* INPUT MATERIAL:
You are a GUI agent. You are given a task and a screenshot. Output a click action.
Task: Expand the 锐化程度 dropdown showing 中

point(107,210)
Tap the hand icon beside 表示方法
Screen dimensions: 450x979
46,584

* TO BE DONE: Return every line of the records above unchanged and in their original order.

* WRITTEN SOLUTION:
You are a GUI agent. You are given a task and a screenshot. Output a click action.
Task: Expand the 锐化程度 dropdown showing 中

point(107,210)
Tap the hand icon beside 表示方法
Screen dimensions: 450x979
46,584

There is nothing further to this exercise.